In Brüssel gehen die Zugbrücken hoch
Sobald es um mehr geht als um die Begradigung der Gurken nach europäischen Gardemaß, werden in Brüssel die Zugbrücken hochgezogen. Das „Friedensprojekt Europa“ scheitert, wo sich eine ernsthafte Bedrohung des Friedens abzeichnet. Und wer wollte bestreiten, dass das in Spanien, in Katalonien eben, der Fall ist? Zu wenig spricht dafür, dass die Zerstrittenen wieder aufeinander zugehen könnten. Weder will Mariano Rajoy den Goldesel des Landes ziehen lassen noch gibt es Anzeichen für einen Canossa-Gang der selbstbewussten, wirtschaftlich prosperierenden Provinz. Schrieb doch die spanische Zeitung „El Mundo“, ein konservatives Blatt, bereits am Montag, die katalanische Regierung unter Carles Puigdemont werde „in wenigen Tagen die Unabhängigkeit“ proklamieren.

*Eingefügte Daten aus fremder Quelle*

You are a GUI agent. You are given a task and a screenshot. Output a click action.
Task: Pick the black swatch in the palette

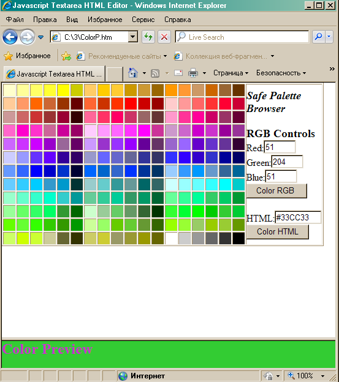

Was aber kann, was wird der spanische Regierungschef unternehmen, sollte es so weit kommen? Wird er klein beigeben? Oder wird er Katalonien kurzerhand besetzen? Wird er den „Separatisten“ den Guerillakrieg erklären wie Putin der Ukraine? Wird er die Provinz annektieren wie Putin die Krim? Alles ist möglich und das Schlimmste zu befürchten.

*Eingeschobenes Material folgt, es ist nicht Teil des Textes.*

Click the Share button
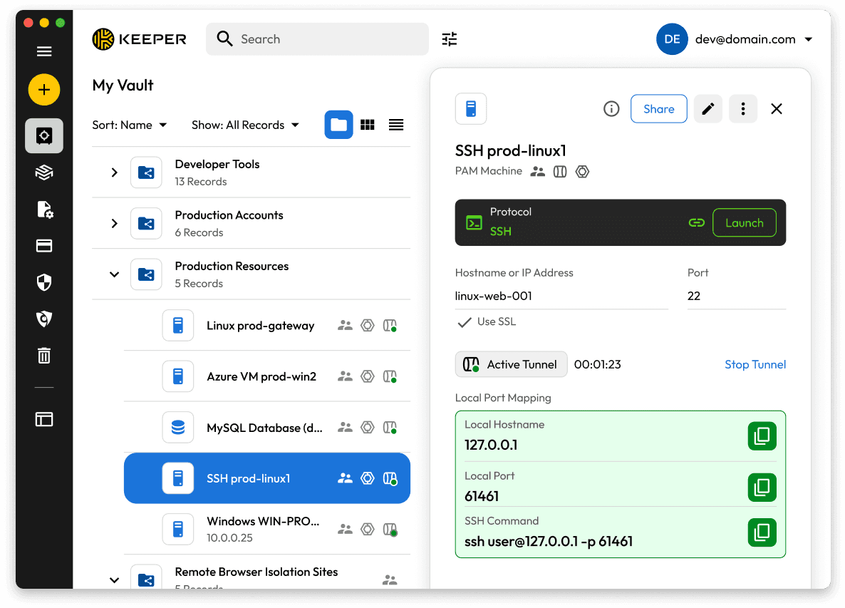845x608 pixels. tap(658, 108)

Jedenfalls hat sich abermals gezeigt, was schon beim Votum der Engländer für den Brexit offenbar wurde: Die Bürger sind es leid, nach der Pfeife irgendeiner Zentralregierung zu tanzen. Sie machen sich Hoffnung, wieder die Gestaltung ihres Lebens in einem politisch überschaubaren Rahmen selbst in die Hand nehmen zu können, gestützt auf ihre historisch gewachsene Identität, auf die kulturelle sowie auf die ethnische.
Das mag unter den Bedingungen einer globalisierten Welt nicht klug sein. Vielleicht stimmt sogar, was ihnen die Verfechter des Zentralismus, des spanischen wie des europäischen, vorhersagen, dass sie sich damit ins eigene Fleisch schneiden. Vielleicht stimmt das aber auch überhaupt nicht. Womöglich fürchten sich die Kassandra-Rufer nur vor dem Verlust der eigenen Vormachtstellung, dem Erstarken demokratischer Strukturen, die es ihnen nicht länger erlauben, auf den Willen der Völker zu pfeifen.

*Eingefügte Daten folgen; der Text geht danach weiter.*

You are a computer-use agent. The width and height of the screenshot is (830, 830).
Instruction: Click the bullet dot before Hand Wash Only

Berlin, Budapest, Prag, Barcelona
Denn nur in den größeren staatlichen Einheiten, die der einzelne nicht mehr zu überschauen vermag, erlangen die politischen Eliten unumschränkte Handlungsfreiheit. Nur da bedarf es ihrer, damit das Ganze nicht im Chaos versinkt. Deshalb hat Stalin ehedem die angrenzenden Länder Russlands in die Sowjetunion gezwungen, die Keimzelle eines kommunistischen Weltreiches, in dem dann jeder Versuch des Ausbruchs mit Panzern niedergewalzt wurde, 1953 in der DDR, 1956 in Ungarn und 1968 während des Prager Frühlings.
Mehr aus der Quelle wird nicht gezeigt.